Restate word for word the lines of the records below, starting at the line that contains "Select the Pen tool in the toolbar" and ending at the line that contains "Viewport: 1809px width, 605px height.", with both of those lines included and nothing else.

(Beginning of Data listing)

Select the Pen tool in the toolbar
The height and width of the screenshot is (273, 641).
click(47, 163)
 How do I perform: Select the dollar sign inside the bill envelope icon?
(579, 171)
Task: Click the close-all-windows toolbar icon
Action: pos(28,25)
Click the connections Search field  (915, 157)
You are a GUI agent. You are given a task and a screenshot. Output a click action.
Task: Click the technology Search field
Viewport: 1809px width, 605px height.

(End of Data listing)
(Beginning of Data listing)

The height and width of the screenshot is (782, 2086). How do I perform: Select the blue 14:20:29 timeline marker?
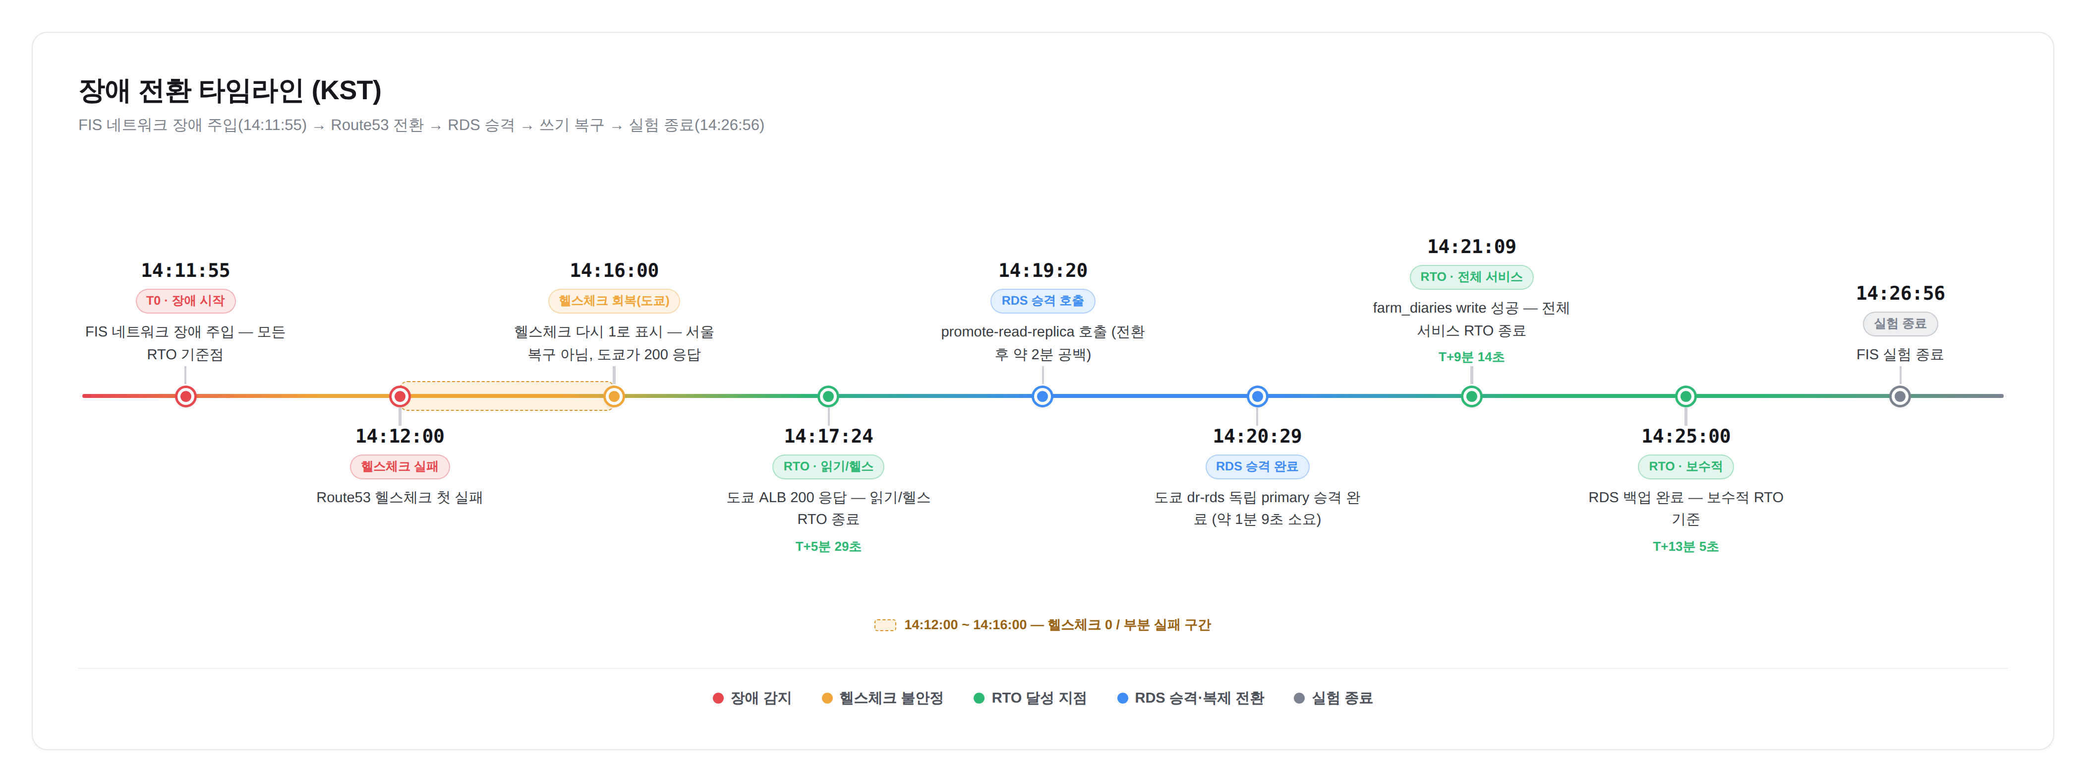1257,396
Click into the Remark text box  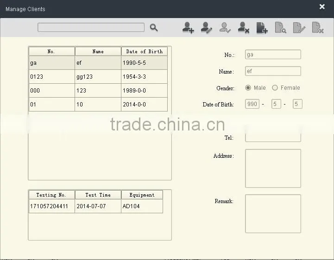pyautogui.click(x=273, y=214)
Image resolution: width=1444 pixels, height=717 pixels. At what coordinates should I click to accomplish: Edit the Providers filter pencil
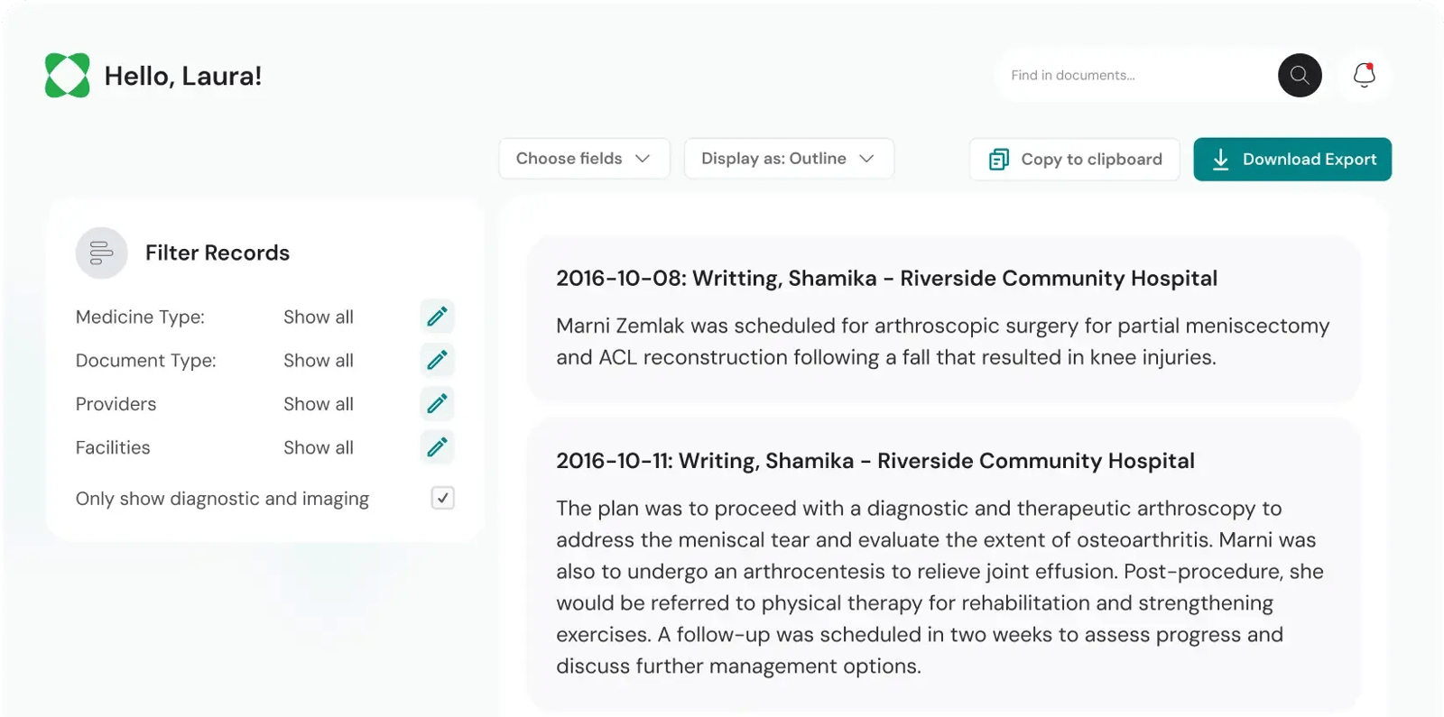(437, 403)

(End of Data listing)

**Reply**
Select the Pen tool in the toolbar
The height and width of the screenshot is (273, 641).
click(47, 163)
 How do I perform: Select the dollar sign inside the bill envelope icon?
(579, 171)
Task: Click the close-all-windows toolbar icon
Action: pos(28,25)
Click the connections Search field  (915, 157)
You are a GUI agent. You are given a task and a screenshot. Output a click action.
Task: Click the technology Search field
Viewport: 1809px width, 605px height.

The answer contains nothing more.